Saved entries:

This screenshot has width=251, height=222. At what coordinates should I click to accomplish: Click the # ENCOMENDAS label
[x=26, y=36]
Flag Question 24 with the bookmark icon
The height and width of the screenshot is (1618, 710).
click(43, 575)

## Task brief
For this task, print the records again exactly as they appear.

## Problem solution
This screenshot has width=251, height=222. At what coordinates should I click to accomplish: Click the # ENCOMENDAS label
[x=26, y=36]
Flag Question 24 with the bookmark icon
The height and width of the screenshot is (1618, 710).
click(43, 575)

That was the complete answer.